BRIEF: Starting with the line that holds "You are a GUI", repeat each line through the last one below, exactly. Pictures stay out.
-.-.-
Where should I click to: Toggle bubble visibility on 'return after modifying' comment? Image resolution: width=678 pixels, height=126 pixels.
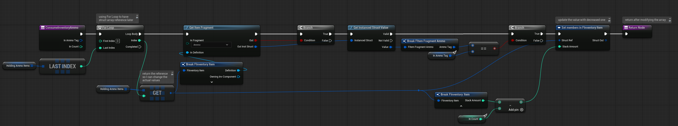click(670, 21)
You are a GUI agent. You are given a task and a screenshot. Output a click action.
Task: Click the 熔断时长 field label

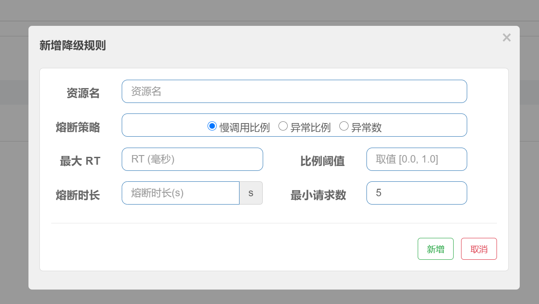(78, 195)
-.-.-
EXERCISE SOLUTION:
You are a GUI agent. You are given a task and a screenshot. Output a click action.
Task: Click the 熔断时长 field label

(78, 195)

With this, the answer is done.